Stored items:
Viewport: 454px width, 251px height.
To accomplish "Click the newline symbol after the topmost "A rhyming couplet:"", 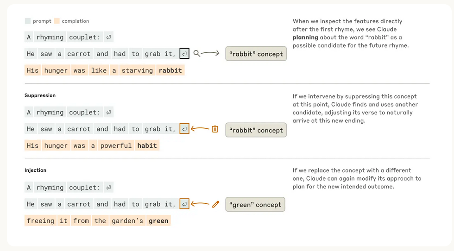I will pos(108,37).
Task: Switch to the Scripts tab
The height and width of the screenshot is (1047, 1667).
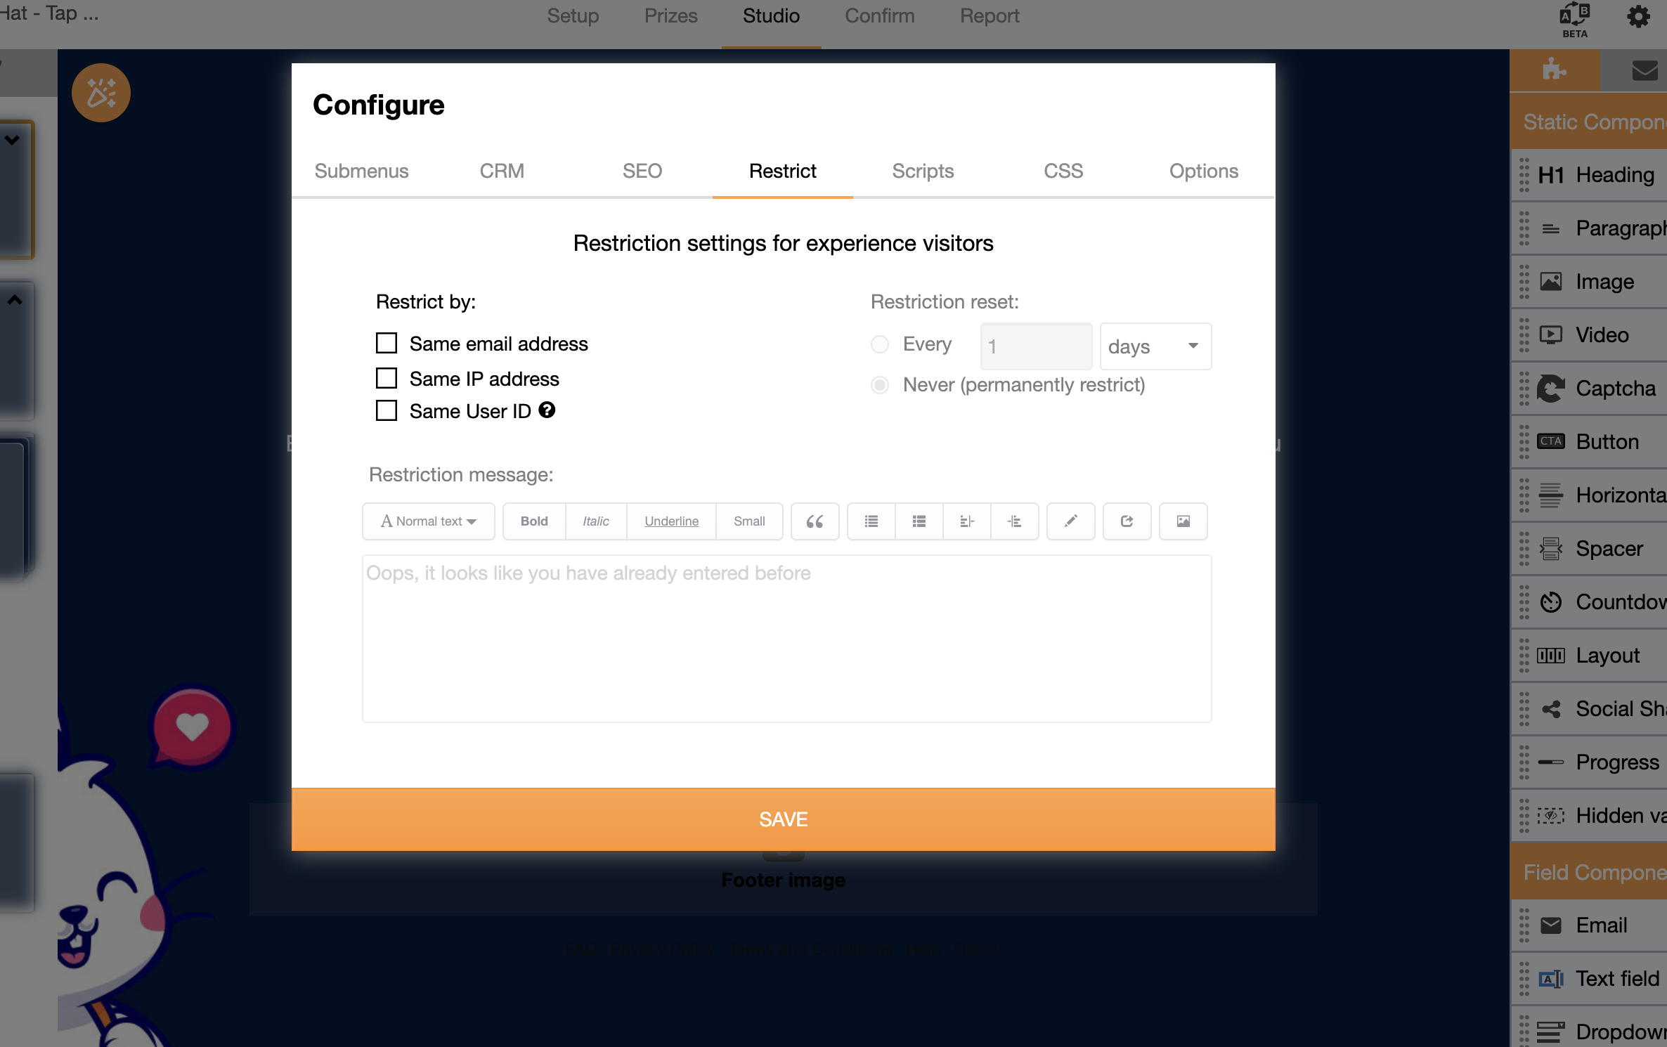Action: (923, 171)
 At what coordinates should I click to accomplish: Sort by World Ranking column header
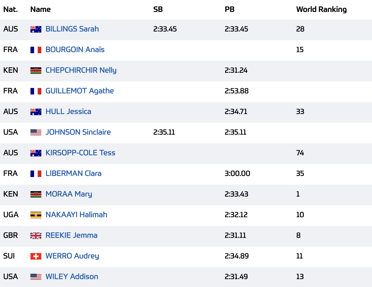coord(321,10)
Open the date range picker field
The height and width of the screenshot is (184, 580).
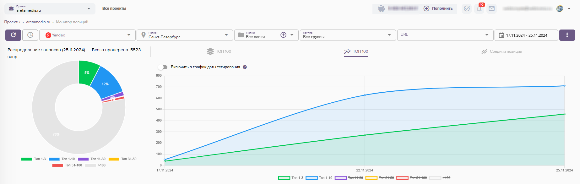526,35
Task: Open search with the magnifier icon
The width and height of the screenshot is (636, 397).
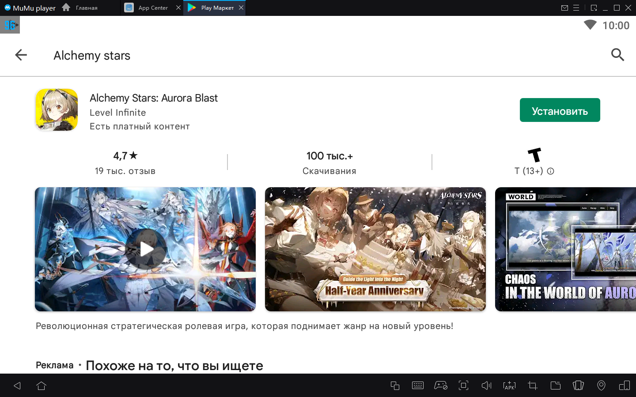Action: point(617,55)
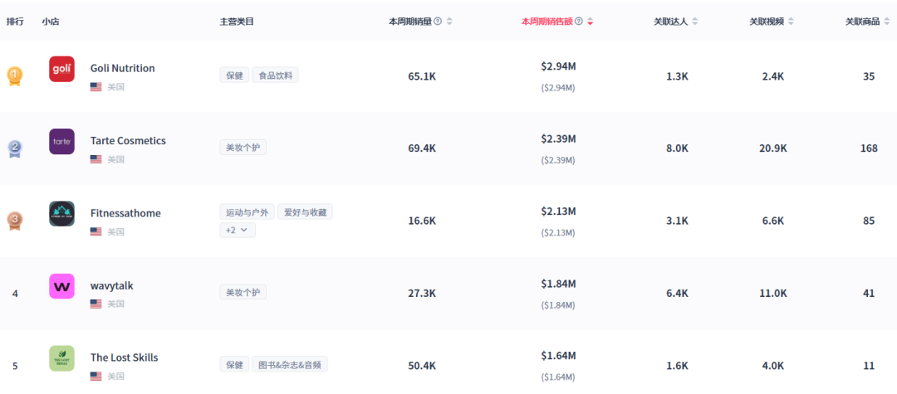Click the silver rank 2 medal

(14, 148)
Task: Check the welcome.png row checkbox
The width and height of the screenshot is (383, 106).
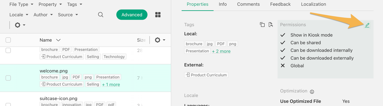Action: point(8,78)

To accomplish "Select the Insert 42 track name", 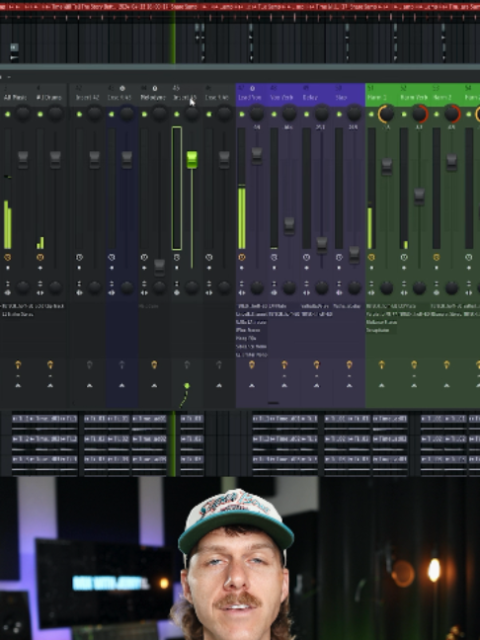I will pyautogui.click(x=87, y=98).
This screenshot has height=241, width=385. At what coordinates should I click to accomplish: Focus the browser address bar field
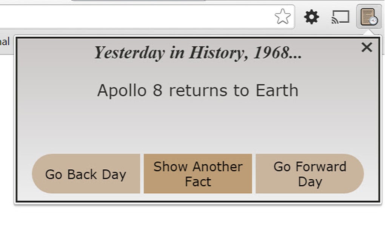132,17
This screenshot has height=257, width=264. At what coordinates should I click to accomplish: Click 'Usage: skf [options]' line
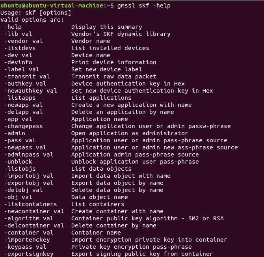click(36, 13)
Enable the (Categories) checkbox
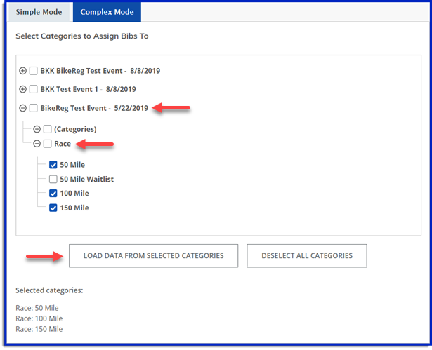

__What needs to be done__: A line belongs in the answer if it contains the word "Task"; copy every such line from the data above.

__Answer space__:
Task: Switch to the Scripts tab
Task: Open search with the magnifier icon
Task: Check the welcome.png row checkbox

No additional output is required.